Çünkü şeyhe gelen her mürîd ilk önce ma’nâ arzusuyla kıyâm eder ve şeyhe muhtâc olur.

Bahâeddin şu soruyu sordu: “Mürîd şeyhin sûreti için, kendi ma’nâsından geçmez, belki şeyhin ma’nâsı için kendi ma’nâsından geçer.”

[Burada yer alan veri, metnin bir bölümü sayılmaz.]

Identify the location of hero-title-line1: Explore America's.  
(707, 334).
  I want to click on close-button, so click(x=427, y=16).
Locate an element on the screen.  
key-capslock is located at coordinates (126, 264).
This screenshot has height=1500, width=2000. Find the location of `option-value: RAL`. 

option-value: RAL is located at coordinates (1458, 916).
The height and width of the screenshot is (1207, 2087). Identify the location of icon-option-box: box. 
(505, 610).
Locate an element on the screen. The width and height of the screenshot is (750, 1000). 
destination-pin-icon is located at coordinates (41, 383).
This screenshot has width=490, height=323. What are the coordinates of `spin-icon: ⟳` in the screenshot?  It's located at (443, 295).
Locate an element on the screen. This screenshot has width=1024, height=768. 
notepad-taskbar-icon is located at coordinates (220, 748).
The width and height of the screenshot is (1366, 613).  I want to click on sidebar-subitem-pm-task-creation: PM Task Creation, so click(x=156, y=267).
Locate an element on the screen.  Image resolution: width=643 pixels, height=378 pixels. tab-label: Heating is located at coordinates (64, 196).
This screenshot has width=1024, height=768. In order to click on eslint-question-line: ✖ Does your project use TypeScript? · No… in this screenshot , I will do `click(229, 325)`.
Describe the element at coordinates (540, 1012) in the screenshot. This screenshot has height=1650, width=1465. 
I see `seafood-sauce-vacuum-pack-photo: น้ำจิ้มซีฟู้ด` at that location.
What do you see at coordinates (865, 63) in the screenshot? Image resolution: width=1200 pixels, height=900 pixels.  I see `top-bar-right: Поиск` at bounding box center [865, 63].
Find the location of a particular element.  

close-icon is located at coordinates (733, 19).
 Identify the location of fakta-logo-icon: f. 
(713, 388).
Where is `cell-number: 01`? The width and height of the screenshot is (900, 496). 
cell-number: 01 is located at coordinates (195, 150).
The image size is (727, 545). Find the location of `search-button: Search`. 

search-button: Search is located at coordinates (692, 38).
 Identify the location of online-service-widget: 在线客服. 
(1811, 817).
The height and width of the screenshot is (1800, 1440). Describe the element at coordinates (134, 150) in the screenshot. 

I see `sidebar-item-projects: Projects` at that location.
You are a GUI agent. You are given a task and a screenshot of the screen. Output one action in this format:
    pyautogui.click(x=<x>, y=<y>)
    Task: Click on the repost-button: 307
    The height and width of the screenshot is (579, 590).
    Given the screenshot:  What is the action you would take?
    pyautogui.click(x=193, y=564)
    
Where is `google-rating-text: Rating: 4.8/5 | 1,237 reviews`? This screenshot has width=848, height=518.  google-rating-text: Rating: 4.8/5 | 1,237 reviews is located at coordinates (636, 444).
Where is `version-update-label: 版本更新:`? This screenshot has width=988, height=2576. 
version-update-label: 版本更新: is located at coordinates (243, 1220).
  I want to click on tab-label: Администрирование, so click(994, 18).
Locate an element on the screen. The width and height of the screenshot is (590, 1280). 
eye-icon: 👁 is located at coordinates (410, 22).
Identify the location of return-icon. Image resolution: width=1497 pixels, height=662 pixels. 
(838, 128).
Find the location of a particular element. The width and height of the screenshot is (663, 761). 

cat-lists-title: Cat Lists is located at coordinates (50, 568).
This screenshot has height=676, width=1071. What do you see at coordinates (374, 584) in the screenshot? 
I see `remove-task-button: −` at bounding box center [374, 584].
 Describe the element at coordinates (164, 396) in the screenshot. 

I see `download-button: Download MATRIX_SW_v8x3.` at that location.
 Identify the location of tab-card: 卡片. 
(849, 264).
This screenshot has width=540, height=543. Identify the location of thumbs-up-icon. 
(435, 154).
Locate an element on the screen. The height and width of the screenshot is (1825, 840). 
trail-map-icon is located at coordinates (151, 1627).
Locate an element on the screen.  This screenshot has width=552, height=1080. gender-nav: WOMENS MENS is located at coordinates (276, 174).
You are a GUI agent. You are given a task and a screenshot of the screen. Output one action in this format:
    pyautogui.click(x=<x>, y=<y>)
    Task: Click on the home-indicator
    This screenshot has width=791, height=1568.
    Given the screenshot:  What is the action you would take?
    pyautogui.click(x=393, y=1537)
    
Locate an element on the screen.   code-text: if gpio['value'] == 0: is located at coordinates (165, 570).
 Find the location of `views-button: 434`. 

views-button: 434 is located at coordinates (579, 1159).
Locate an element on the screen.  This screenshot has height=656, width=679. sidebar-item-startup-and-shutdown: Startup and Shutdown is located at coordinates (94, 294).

Cenâb-ı Hz. Pîr-i dest-gîr cevâben buyurdular:

Böyle olması uygun değildir; o halde her ikisi şeyh olur. Bu bulanıklık ateşinden kurtulman ve emin olmak için, bâtınında bir nûr oluşturmaya çalışmalısın. Böyle bir nûr, mevkî ve emîrlik ve vezirlik gibi dünyaya âit olan âlem hallerinin derûnunda parlayıp, bir şimşek gibi geçen kimsenin bâtınında oluşur. Nitekim dünyâ ehli için Hak korkusu ve evliyâ âlemine şevk gibi, gayb âlemi halleri, öylece parlayıp, bir şimşek gibi geçer. Hak ehli bütünüyle Hudâ’ya mahsûs olmuşlar ve yüzlerini Hakk’a çevirmişlerdir ve Hakk’ta gark olmuşlardır. Dünyâ hevesleri, güçsüz şehvet gibi, yüz gösterir ve karâr etmez, geçer. Dünyâ ehli ise, âhiret hallerinde bunun aksinedir.